DESCRIPTION OF THE TASK
What you return must match the records exactly, with every line included.

Stored data
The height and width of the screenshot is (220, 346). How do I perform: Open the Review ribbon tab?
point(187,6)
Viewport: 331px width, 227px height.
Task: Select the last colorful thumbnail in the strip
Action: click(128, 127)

FINISHED TASK
The height and width of the screenshot is (220, 346). How do I perform: Open the Review ribbon tab?
point(187,6)
Viewport: 331px width, 227px height.
Task: Select the last colorful thumbnail in the strip
Action: click(128, 127)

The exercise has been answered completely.